We like to think by having certain masks or identities will make our ego feel more complete.

  • "If I have this relationship!"
  • "If I have this social media!"
  • "If I have these friends!"
  • "If I have this amount of money!"
  • "If I have this job!"

Other identifications, attachments, and concepts can fight with each other to make sure your ego feels ok. Since your "I" identifies with a thought, that thought turns it into an identity. If you try to stop identifying with a thought you will only keep identifying with it. The harder you try to repress a thought the more you struggle. Like quicksand. If you repress your ego and you try to deny it the ability to have an identity well that is like trying to pretend the quick sand isn't there. The only thing you can do is observe your thoughts, see them for what they truly are, accept them, and slowly identify with other thoughts.

You're not your identity. You identify with things, but you're really not any of those things. It can be hard to wrap your head around this and the ego is going to quickly make sure you forget that.

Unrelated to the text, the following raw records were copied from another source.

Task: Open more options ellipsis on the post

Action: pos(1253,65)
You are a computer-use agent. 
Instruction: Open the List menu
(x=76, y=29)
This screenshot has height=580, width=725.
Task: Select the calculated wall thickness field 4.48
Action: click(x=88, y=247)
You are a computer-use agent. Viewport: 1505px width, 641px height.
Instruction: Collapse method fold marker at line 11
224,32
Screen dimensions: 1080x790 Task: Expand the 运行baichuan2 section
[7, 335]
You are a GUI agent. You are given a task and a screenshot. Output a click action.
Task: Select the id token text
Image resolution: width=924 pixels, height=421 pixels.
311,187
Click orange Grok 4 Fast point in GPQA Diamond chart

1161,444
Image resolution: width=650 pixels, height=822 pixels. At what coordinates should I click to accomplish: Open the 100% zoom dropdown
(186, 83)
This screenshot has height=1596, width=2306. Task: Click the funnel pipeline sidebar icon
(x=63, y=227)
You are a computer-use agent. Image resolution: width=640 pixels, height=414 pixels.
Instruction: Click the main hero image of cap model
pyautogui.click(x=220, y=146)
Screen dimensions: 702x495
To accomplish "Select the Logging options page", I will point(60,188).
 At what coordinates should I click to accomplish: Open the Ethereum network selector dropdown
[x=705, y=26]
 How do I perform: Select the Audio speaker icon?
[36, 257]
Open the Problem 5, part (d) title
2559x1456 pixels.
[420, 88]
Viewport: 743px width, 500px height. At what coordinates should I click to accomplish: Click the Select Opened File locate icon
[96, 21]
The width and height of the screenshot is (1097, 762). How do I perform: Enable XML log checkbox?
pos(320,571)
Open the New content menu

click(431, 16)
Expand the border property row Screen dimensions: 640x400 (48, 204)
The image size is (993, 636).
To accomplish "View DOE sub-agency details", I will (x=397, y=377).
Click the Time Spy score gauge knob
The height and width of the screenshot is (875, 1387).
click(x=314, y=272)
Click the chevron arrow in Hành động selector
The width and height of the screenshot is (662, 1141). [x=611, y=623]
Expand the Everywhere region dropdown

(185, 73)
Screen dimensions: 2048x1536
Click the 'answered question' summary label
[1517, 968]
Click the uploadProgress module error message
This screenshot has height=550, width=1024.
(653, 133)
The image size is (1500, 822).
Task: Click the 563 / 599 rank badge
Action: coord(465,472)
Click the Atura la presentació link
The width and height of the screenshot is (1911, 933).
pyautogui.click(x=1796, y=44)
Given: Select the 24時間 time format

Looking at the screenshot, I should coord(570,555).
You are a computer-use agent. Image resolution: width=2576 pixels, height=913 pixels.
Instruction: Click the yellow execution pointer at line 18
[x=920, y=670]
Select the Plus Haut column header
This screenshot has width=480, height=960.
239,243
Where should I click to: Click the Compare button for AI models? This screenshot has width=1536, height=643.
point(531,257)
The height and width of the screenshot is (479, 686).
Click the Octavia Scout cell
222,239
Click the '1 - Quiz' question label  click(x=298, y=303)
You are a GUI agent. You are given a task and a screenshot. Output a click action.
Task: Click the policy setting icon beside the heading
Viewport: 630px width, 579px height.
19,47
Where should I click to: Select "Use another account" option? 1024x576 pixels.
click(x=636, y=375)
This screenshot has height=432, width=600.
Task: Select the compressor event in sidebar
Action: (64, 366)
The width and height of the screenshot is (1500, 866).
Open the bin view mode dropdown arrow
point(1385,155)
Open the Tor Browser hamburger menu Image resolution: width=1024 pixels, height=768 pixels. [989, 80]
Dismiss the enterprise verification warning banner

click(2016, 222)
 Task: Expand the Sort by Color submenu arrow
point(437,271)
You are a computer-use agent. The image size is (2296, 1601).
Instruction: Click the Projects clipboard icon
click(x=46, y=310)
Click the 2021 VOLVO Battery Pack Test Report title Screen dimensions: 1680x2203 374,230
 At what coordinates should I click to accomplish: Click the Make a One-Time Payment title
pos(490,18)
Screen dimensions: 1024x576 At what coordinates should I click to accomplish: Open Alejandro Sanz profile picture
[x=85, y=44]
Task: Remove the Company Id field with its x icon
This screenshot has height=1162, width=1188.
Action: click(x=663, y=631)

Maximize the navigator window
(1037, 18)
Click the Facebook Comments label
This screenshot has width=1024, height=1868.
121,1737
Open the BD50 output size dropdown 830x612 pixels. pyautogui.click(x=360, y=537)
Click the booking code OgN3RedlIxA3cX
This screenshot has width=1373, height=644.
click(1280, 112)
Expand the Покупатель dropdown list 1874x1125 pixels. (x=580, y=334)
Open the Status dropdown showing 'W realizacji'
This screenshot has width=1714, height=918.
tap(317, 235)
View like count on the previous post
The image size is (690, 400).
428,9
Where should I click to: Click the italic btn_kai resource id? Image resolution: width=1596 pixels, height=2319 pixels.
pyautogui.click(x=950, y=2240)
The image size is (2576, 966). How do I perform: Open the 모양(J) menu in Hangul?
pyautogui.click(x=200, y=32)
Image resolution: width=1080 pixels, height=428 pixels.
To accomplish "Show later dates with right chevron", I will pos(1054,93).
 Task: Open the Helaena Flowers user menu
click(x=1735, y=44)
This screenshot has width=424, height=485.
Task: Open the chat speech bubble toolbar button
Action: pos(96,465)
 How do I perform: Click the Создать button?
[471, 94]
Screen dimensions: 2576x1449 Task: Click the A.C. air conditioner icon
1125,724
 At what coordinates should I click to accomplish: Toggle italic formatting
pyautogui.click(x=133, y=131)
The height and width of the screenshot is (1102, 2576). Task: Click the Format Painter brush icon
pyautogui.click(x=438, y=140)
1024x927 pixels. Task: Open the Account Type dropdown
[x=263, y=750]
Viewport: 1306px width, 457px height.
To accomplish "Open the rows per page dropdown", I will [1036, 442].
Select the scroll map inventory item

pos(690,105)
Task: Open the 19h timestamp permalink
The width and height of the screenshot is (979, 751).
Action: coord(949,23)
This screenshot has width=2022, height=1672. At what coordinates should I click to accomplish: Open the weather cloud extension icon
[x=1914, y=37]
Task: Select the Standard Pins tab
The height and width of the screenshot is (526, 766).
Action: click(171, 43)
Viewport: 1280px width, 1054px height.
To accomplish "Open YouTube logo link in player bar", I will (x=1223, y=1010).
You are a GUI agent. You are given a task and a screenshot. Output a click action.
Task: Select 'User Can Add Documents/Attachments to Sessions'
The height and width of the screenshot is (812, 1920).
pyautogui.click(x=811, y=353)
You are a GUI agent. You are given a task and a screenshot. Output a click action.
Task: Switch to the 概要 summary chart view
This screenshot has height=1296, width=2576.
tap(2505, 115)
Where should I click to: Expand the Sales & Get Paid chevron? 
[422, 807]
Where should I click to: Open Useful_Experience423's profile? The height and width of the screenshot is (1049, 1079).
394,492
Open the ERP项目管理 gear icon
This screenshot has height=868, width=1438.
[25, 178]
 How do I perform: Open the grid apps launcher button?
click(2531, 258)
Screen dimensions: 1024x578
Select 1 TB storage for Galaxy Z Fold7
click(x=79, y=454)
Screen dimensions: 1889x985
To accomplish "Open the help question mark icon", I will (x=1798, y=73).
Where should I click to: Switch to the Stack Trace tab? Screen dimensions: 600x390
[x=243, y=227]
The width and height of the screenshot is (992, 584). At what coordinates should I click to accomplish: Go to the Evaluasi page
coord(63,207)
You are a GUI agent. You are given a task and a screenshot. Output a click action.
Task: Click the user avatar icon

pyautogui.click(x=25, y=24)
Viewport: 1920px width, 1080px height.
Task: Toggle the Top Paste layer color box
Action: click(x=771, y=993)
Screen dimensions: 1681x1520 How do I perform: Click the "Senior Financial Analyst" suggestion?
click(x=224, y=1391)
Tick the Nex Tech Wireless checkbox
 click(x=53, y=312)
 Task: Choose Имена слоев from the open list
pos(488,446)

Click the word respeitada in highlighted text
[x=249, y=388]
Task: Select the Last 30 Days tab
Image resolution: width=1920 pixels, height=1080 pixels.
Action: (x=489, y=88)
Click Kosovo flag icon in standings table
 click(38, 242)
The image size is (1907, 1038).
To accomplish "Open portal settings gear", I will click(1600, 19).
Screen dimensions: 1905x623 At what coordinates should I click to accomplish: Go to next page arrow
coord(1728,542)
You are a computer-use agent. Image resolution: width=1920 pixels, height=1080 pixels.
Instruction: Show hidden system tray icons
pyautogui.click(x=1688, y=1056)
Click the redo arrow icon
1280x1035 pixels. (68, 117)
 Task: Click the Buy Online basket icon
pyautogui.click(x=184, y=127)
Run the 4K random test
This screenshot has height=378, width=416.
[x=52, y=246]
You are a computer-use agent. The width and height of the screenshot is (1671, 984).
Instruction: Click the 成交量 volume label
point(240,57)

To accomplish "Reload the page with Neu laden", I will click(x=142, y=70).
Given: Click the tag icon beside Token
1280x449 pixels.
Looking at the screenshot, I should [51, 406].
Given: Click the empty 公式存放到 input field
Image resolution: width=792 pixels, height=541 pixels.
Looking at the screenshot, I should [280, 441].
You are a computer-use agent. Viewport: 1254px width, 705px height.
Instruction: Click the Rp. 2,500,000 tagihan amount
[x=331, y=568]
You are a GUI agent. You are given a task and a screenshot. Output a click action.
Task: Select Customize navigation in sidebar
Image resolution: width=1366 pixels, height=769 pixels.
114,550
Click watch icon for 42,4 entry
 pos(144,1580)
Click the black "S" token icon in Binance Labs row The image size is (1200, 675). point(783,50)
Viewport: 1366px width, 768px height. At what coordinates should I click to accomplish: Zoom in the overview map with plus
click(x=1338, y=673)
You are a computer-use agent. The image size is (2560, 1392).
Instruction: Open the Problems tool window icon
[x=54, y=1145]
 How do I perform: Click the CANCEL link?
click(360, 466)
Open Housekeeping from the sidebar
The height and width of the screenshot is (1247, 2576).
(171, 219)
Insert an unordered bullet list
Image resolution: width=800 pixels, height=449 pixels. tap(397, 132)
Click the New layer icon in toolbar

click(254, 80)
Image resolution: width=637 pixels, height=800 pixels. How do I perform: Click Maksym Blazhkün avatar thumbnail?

Instead of thinking "You're this" or "You're that" instead this "You're playing this character" or "You're playing that character." But what happens when "this" or "that" goes away? The identity you played?

The ego is very judgemental. Your brain is built with millions of different implicit biases, ready to take hold and strike at its hearts content. You don't notice the million quick snap judgments your brain is making about people every second. All these stereotypes, generalizations, and biases. These are most likely not true, but we often assume they are. Your brain will not care. It will happily make those emotional biases it if has to survive. And you can't suppress these judgements either. The harder you try, the more they will appear. It will oversimplify people (who are really complex in general) with basic simple labels. Basic simple identifications. I hate it when my brain does this because I know people are complicated and complex. I know there are so many things under the surface than a simple bullshit label. And I feel terrible when I do it.

It's time to take those masks off and realize that the persona and the identity is just something you created. You made it up. It's something that we all just made up. But it can be fun to play with, for at least, a little while.